Durante il governo Renzi l’Unione Europea minacciò l’Italia di pesanti sanzioni se le centinaia di migliaia di persone precarie non fossero state assunte tramite sanatoria.
Quello fu forse l’unico momento di respiro per chi si trova ad insegnare da anche 10 anni e deve aspettare invano un concorso o di passarlo una volta indetto.

Veniamo ad oggi.

Nel 2020 il governo precedente ha bandito due concorsi, ordinario e straordinario.
Un numero sconsiderato di iscritt*. Solo per l’ordinario 430.558.
Con l’arrivo della seconda ondata di pandemia il Miur ha ritenuto di tenere valido lo straordinario (pochissime persone lo hanno superato) e di svolgere l’ordinario a data da destinarsi.
Questa “data da destinarsi” è arrivata due anni dopo.
Due anni in cui sono stati molteplici gli avvertimenti da mal di pancia…del tipo…”domani pubblichiamo” il concorso, due anni in più di precariato tra DAD, DDI, lezioni e piattaforme online, colloqui su colloqui ecc…due anni in cui, come tutti quelli precedenti, ogni anno o ogni mese non sai in quale scuola lavorerai e per quanto tempo.
Ebbene, dopo questa ennesima tarantella, riaprono il concorso ordinario e lo fanno nemmeno un mese prima dell’inizio delle prove…
…eh, certo, perché un* docente deve sapere tutto lo scibile umano sempre…perché di fatto è questo che chiedono i programmi.
Esce il concorso, dicevo, con programmi vaghissimi.
A una settimana e mezza dalla prova vengono aggiunti argomenti a caso al programma.
Ogni commento è superfluo.
Si svolge la prima giornata della mia classe di concorso (o meglio la stessa classe ma per la secondaria di secondo grado -aka, le superiori-)
Una strage.
Domande fuori programma, pochissime domande su punti cardine.

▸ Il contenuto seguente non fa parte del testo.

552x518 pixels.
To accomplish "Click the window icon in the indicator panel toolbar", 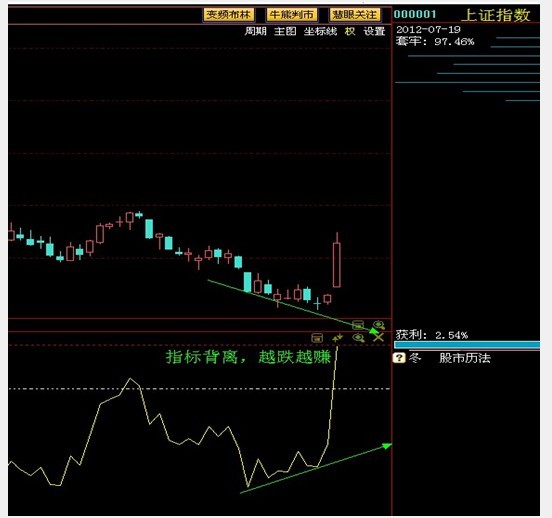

Un test che nemmeno lontanamente misura la preparazione, ma serve solo a fare selezione, ripulire qua e là…tropp* iscritt*.
E il fattore preponderante è quello C.
Il fattore culo.
Il punto è…a chi serve tenere centinaia di migliaia di precar* della scuola che nella corsa ad aumentare il proprio punteggio fanno certificazioni e corsi di ogni tipo, naturalmente accreditati dal Miur?
A chi serve tutta questa gente precaria per decine di anni a cui cambiano la validità dei titoli e la possibilità o meno di insegnare da un anno all’altro?
A chi serve la frustrazione che nasce da tutto questo e che per forza influenza la qualità dell’insegnamento?

Al profitto.
Si fanno più soldi così.
Il business delle certifertificazioni, dei corsi, dei corsi universitari, delle iscrizioni ai bandi è una macchina che si autoalimenta e che non è volta a nessuna redistribuzione, né in termini culturali, né sociali, né, ovviamente, pecuniari per l’istituzione scuola.

Uno Stato che non investe nel futuro ma investe in morte e armamenti, è uno Stato da rivoltare.